Cameroonian and Nigerian authorities have agreed to jointly fight armed separatists in both countries. The nations' top security and government officials announced the deal during an emergency security meeting that ended Thursday in Nigeria's capital, Abuja. The meeting was convened after Anglophone separatists in Cameroon and the Indigenous People of Biafra in Nigeria said they would join forces to fight for independence.
Babagana Monguno, national security adviser to Nigerian President Mohammadu Buhari, said Thursday secessionist groups are uniting to destabilize Cameroon and Nigeria. The retired major general spoke at the end of the eighth session of the Cameroon-Nigeria transborder meeting in Nigeria's capital, Abuja.
Monguno said the neighboring countries will jointly combat the rebels operating within their borders.
"President Muhammadu Buhari reassures you [Cameroon] that Nigeria's territory will never be used by any group of secessionists to destabilize another friendly sovereign country. In addition, we would work closely together to ensure that any real or perceived attempt to form any alliances between secessionist groups in Nigeria and Cameroon are decisively dealt with," Monguno said.
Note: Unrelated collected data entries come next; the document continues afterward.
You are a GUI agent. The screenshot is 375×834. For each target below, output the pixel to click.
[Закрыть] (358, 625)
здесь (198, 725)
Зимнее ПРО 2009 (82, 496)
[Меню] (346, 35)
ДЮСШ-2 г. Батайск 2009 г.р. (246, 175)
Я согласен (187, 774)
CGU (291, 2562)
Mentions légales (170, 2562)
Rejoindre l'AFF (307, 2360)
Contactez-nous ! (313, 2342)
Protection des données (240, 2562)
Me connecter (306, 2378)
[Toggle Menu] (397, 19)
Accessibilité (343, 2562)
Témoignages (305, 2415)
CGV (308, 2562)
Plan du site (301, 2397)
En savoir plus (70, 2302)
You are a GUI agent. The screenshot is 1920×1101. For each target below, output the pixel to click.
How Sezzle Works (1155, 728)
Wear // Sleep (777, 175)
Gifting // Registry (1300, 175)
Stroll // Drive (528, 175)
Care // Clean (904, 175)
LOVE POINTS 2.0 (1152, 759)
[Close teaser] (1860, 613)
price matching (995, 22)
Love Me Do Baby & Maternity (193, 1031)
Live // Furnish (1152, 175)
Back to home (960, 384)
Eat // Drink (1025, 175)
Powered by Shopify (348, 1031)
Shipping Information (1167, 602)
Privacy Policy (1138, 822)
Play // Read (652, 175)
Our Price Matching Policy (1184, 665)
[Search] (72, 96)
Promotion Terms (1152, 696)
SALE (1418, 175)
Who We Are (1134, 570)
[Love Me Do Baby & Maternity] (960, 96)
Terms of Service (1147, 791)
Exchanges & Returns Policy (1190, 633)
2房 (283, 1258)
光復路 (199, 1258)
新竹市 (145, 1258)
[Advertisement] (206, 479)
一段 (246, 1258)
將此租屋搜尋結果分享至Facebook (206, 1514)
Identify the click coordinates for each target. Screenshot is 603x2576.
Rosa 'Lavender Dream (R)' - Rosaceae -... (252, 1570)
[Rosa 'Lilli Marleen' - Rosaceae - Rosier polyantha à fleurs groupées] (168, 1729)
Speaking on Cameroonian state radio, CRTV, Monguno said Nigeria will continue to support the efforts of Cameroonian authorities to stop the separatist crisis in Cameroon’s English-speaking western regions. The United Nations says at least 3,000 people have been killed and 550,000 civilians displaced in Cameroon and in Nigeria by the separatist crisis that escalated into an armed conflict in 2017.
Governors from the Nigerian states that border Cameroon and Cameroonian regions bordering Nigeria also took part in the Abuja meeting.
Territorial Administration Minister Paul Atanga Nji led Cameroon’s delegation. Nji said militaries of the two countries are already at work to map out ways of stopping separatists operating in Cameroon and in Nigeria. He said the two countries have decided to provide jobs and improve the livelihoods of people in border areas. He said poverty is driving many civilians to join separatist groups in pursuit of food and better living conditions.
"To eradicate transborder insecurity in all its forms or, I believe, to reduce it to minimum, our security forces must intensify intelligence gathering and information sharing. It must include measures to check religious radicalism, foster education and promote economic and social development projects along our common border," he said.
Nji said Cameroon is sincerely grateful for Buhari’s permanent commitment never to allow any part of Nigerian territory to serve as a safe haven for terrorists and separatist groups against its neighbor, Cameroon.
This week's Cameroonian-Nigerian security meeting is the first since Cameroon’s English-speaking separatists said they were partnering with the Indigenous People of Biafra, a group that wants a breakaway state in southeast Nigeria.
Capo Daniel, deputy defense chief of the Ambazonia Defense Forces, a rebel group in Cameroon’s English-speaking North-West and South-West regions, said the Ambazonia Defense Forces and Indigenous People of Biafra are determined to foster an alliance the Nigerian and Cameroonian separatist groups created in April.
"The alliance generates solidarity between the military wing of the IPOB, that is the Eastern Security Network and the Ambazonia Defense Forces. We will continue to intensify the collaboration in areas such as operating training camps, exchanges in military trainers, open exchange of weapons and military personnel, as well as sharing intelligence across the border," Daniel said.
The Indigenous People of Biafra has not issued a statement on the terms of their collaboration with the Ambazonia Defense Forces. Videos shared on social media platforms such as Facebook and WhatsApp, though, appear to show people claiming to be officials of the rebel groups meeting. Cameroon and Nigeria say rebel and secessionist groups from the two countries have been meeting and trafficking in weapons.
Nigeria shares a 1,975-kilometer border with Cameroon. Militaries of the two countries have been jointly fighting violent crises since 2010. Nigeria’s northeastern states of Borno and Adamawa and Cameroon's Far North region on Nigeria’s border report regular Boko Haram terrorist attacks.
Cameroon says separatists use porous borders to import weapons through Nigeria and collaboration between the Ambazonia Defense Forces and Indigenous People of Biafra is making the security situation very uncertain.
Other security challenges include conflicts over illegal exploitation of natural resources, highway robbery, drug and human trafficking, illicit trafficking of firearms, and agricultural conflicts.
The Cameroon-Nigeria Transborder Security Committee was created in 2012 in Nigeria to strengthen security in both countries.